After years of “suppression of the fringe,” Graciano says the micro bang is trending as personal expression moves through a new phase with people ready to show “more of their daring personality through the fringe.” While micro bangs may be an upcoming trend, they’ve been around for ages. “Style always repeats itself,” says creative director, master stylist and colorist Paul Labrecque with Paul Labrecque Salon and Skincare Spa. “Micro bangs started in the 1950s with glamour girls like Audrey Hepburn and Elizabeth Taylor.”

Celebrity hairstylist Adir Abergel notes that the women who wore micro bangs in the 1950s, including Natalie Wood and Bettie Page, “were great examples of how diverse a micro bang can be.” Since there is so much variation in micro bangs, it’s important to have a clear image in mind of what you want before heading to the salon.

What are micro bangs?

The term micro bang covers a lot of ground, including essentially anything that’s a shorter bang than is standard, thereby exposing the eyebrows. “Whether they are cut straight across, at a curve, choppy, angled or blunt, they all can accentuate the best part of our features when done correctly,” says Abergel.

If you want micro bangs, make sure you’re confident in your decision

“Micro bangs are a style you should feel confident about prior to getting them as they can get quite exposing,” says Abergel. Standard bangs are already a commitment, but experts warn that micro bangs are an even more serious commitment, so really contemplate if you’re ready for them.

This is what you need to ask for in the salon if you want micro bangs

Experts note that there is a variety of lengths and styles of micro bangs, so it’s important to be clear with your stylist about what you’re looking for. “Micro bangs have more aliases than the modern-day convict—baby bangs, micro fringe, etc.,” says Labrecque. “Are they messy? Are they blunt? I always say that you can’t ever go wrong by showing your stylist a photo of the look you want for inspiration and to make sure you’re both on the same page.”

While pulling a reference, Abergel suggests considering “what you are attracted to” and then, “take strong images to your stylist.” If they have a faux bang piece in the salon, he recommends playing with that at a variety of lengths and shapes to see what you and the stylist think.

While you can and should go in with a confident idea of what you want, ultimately the expert might have more insight than you into why a style may or may not work. “The consultation will be key to ensure that you don’t have a strong natural growth pattern that will prevent your micro fringe from becoming too unmanageable,” says Graciano. “Be sure to consult the density of your hair to help guide your choice in what type of micro fringe will work best for your hair type. Whether you choose loosely chopped and lived in or a strong, thick, heavier fringe.”

As for the rest of your hair, you can take it in almost any direction. “In today’s age, we can break out-of-the-box and pair these bangs with styles like the wolf cut and the modern shag, which results in an elevated, edgy look,” says Labrecque.

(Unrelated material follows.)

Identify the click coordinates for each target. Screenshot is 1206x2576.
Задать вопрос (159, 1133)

Styling tips for micro bangs

Good news, if the cut is right, Labrecque says you shouldn’t need much more than a quick swipe of the flat iron to head out the door, but of course, there are other style options. For a piecey fun look, he uses Paul Labrecque Matte Pomade ($28) to finish the bangs off and keep them soft to the touch.

Abergel recommends starting with a root that’s wet with water or Virtue Labs Volumizing Primer ($38). “Then take a Denman Brush and swipe the hair side to the side while blow drying it with low heat. To finish, add a bit of styling paste to your fingertips and polish the ends,” advises Abergel.

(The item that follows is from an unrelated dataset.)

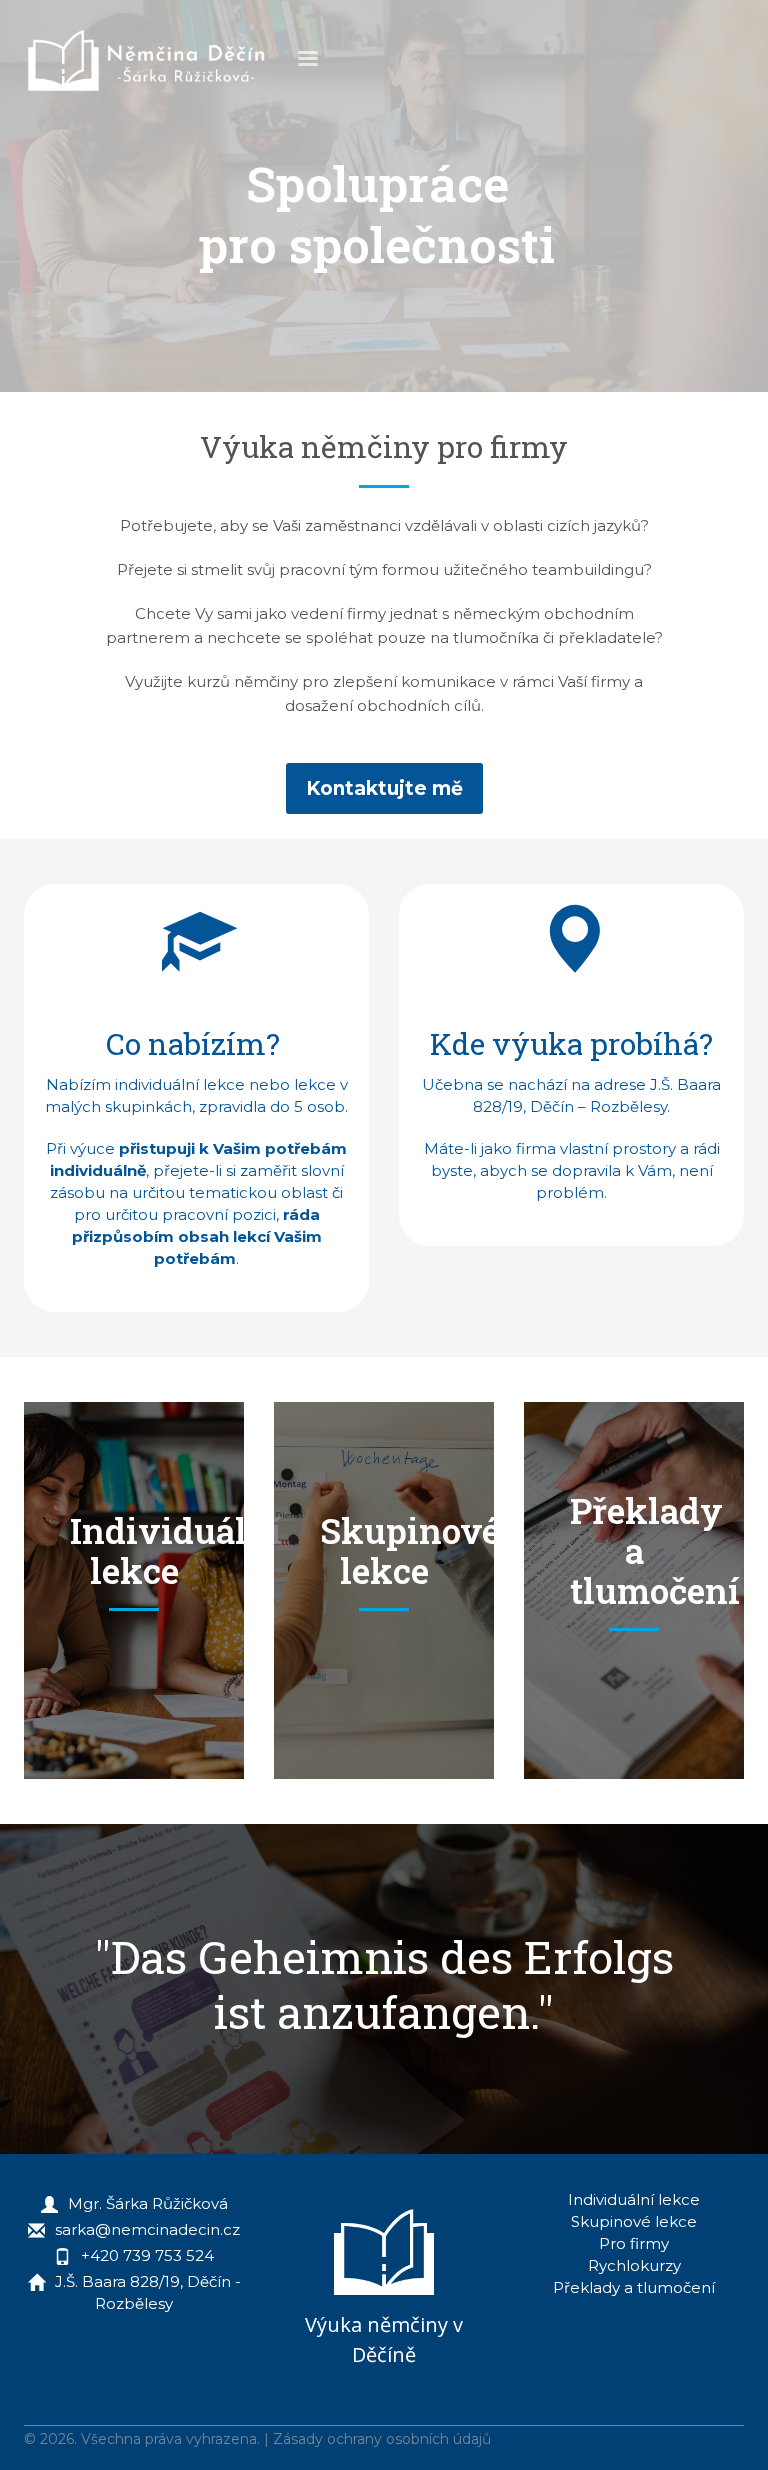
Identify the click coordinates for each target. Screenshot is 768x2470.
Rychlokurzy (634, 2265)
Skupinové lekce (634, 2221)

Graciano says you’ll want to avoid going out with a wet fringe “to prevent growth patterns or natural parts from setting.” With any styling, she suggests prepping hair with a product like Goldie Locks Smoothing Cream ($38) for a longer-lasting, more manageable mane. Those with curly or wavy textures can either embrace their texture or opt for a brush that provides enough tension to assist you with the blow dry,” says Graciano.